Error with Hardhat when verifying a ERC20 smart contract deployed with Remix

Hi. I am trying to verify the following smart contract using Hardhat (it was deployed by another account with remix, on the Ethereum Mainnet):

:1234: Code to reproduce

// SPDX-License-Identifier: MIT
pragma solidity ^0.8.0;

import "@openzeppelin/contracts/token/ERC20/ERC20.sol";

contract Genetix is ERC20 {

    string private _name = "GENETIX";
    string private _symbol = "GNTX";

    uint256 private _totalSupply = 1978651800 * 10 ** 18;

    constructor() ERC20(_name, _symbol) {

        _mint(msg.sender, _totalSupply);

    }

    function burn(uint256 _amount) public {
        require(balanceOf(msg.sender) >= _amount, "Not Enough Tokens To Burn.");

        _burn(msg.sender, _amount);
    }

}

:computer: Environment

Deployed using Remix, Solidity Compiler v. 0.8.7, and tried to verify it with Hardhat v. 2.8.3.

My hardhat.config.js file:

require("@nomiclabs/hardhat-waffle");
require("@nomiclabs/hardhat-etherscan");

let secrets = require("./secrets");

// This is a sample Hardhat task.

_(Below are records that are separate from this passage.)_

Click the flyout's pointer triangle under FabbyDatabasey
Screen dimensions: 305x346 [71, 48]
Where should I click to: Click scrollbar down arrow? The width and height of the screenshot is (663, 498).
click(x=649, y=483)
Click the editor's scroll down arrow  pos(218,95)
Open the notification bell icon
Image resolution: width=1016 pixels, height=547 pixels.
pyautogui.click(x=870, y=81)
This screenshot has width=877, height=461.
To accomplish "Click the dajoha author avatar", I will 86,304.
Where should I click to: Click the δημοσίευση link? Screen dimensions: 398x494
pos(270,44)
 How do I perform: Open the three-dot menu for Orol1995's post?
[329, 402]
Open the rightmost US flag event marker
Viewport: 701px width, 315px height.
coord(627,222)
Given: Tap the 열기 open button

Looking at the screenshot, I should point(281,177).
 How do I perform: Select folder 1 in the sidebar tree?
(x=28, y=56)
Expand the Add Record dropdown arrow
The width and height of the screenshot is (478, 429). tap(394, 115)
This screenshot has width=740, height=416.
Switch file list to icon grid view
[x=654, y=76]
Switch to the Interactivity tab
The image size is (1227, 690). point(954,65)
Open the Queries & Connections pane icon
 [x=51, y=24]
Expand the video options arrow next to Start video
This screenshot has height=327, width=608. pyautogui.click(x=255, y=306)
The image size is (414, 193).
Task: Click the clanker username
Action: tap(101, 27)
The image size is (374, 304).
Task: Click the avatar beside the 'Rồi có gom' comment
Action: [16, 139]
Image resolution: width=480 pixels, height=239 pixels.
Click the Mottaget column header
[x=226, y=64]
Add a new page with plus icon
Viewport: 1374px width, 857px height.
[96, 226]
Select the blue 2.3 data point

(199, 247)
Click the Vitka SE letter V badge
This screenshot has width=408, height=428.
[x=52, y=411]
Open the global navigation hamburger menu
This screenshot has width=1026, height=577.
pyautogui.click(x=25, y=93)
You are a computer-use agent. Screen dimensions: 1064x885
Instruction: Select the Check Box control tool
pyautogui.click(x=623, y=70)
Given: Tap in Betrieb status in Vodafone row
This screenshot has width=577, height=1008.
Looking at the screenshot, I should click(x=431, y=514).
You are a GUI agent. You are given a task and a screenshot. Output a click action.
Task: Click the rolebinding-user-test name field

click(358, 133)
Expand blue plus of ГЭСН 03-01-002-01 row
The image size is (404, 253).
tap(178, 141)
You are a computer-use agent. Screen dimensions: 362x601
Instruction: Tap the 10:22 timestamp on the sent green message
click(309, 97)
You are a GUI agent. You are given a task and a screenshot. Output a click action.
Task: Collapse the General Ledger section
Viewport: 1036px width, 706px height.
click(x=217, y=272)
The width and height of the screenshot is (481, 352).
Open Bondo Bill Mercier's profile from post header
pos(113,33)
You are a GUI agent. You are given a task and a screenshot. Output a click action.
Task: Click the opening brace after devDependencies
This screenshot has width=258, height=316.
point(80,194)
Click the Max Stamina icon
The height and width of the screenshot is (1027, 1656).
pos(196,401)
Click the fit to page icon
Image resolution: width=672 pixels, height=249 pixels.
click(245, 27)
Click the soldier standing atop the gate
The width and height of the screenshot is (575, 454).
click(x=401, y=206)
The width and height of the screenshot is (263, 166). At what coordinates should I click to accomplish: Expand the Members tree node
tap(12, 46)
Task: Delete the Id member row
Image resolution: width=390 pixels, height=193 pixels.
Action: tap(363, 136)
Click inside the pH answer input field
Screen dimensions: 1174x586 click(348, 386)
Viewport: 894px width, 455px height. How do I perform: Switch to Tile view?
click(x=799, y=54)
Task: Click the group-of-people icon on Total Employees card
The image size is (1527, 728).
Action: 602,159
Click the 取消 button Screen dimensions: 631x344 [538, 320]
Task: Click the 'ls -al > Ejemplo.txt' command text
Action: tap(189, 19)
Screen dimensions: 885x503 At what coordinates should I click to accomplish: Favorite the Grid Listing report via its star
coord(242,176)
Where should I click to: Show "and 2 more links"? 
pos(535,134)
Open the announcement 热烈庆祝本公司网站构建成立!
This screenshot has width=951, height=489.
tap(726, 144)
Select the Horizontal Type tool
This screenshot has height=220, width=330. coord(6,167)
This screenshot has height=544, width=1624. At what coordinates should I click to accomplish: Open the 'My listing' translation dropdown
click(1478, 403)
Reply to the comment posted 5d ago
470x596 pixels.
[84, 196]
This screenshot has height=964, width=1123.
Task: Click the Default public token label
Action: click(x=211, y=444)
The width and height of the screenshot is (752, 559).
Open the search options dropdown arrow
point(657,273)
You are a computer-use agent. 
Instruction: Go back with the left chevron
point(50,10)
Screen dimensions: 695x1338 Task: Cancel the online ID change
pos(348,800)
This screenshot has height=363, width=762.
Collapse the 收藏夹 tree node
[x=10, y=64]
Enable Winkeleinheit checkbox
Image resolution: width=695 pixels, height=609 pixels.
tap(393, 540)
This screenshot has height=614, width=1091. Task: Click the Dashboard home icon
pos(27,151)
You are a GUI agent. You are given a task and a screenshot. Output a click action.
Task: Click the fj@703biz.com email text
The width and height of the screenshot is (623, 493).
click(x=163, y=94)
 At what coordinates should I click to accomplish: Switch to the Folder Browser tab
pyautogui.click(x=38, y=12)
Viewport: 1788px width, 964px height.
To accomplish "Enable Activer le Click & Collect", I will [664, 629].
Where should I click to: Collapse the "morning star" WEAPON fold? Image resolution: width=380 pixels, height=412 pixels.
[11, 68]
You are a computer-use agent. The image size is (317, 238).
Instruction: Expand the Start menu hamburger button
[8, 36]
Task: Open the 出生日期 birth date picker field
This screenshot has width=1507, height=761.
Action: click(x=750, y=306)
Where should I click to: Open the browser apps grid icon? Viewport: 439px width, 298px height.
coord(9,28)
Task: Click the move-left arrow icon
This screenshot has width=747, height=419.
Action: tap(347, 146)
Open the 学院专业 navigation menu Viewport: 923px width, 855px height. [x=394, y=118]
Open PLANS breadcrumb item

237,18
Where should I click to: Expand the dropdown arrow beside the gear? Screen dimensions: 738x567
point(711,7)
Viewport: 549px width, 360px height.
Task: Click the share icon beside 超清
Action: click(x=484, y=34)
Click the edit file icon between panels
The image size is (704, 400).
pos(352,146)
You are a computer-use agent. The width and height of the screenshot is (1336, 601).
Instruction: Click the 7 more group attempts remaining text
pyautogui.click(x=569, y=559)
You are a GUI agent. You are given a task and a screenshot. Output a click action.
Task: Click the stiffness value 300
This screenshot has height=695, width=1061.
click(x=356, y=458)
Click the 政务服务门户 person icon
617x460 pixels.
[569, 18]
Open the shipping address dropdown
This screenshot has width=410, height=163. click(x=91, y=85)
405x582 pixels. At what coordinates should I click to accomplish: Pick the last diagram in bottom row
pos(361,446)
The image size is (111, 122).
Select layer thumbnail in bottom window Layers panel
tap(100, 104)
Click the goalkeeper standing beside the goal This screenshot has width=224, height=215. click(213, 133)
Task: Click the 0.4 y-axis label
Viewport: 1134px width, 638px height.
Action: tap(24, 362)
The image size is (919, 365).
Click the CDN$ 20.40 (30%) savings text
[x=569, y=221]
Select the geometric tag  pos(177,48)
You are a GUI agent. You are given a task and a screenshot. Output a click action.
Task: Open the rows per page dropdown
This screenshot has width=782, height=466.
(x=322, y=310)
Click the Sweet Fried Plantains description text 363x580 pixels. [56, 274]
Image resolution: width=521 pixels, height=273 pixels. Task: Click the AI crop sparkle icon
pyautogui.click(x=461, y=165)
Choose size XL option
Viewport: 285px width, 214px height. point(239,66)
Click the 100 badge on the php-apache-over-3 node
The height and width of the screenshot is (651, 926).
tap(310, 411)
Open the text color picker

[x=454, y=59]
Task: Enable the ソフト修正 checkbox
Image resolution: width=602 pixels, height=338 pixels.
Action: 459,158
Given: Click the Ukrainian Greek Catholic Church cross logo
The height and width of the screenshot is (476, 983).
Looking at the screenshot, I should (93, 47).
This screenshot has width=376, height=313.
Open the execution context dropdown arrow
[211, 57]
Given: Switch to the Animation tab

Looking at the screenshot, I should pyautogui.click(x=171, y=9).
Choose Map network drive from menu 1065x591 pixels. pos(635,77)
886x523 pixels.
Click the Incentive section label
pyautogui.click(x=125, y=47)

To learn how to create your own go to
// https://hardhat.org/guides/create-task.html
task("accounts", "Prints the list of accounts", async (taskArgs, hre) => {
  const accounts = await hre.ethers.getSigners();

  for (const account of accounts) {
    console.log(account.address);
  }
});

// You need to export an object to set up your config
// Go to https://hardhat.org/config/ to learn more

/**
 * @type import('hardhat/config').HardhatUserConfig
 */
module.exports = {
  solidity: "0.8.7",
  networks: {
    rinkeby: {
      url: secrets.url,
      accounts: [secrets.key]
    }
  },
  etherscan: {
    apiKey: "secrets.apiKey"
  }
};

Any solutions out there? My token contract address is "0x703a2B537367cc8eA3360A54B842692462Bb9969". Thank you.

Solved using remix Flattener plugin and via etherscan verification. Anyways, do anyone know why it threw me an error when trying to verify it through hardhat?

1 Like

Hi, welcome! :wave:

Glad to hear you have solved your problems.

Not sure for this, I always use the hardhat to verify contracts, and it can work correctly as expected.

Solidity compilation is sensitive to details sometimes. If you didn't deploy it originally from Hardhat, maybe it wasn't able to match the bytecode.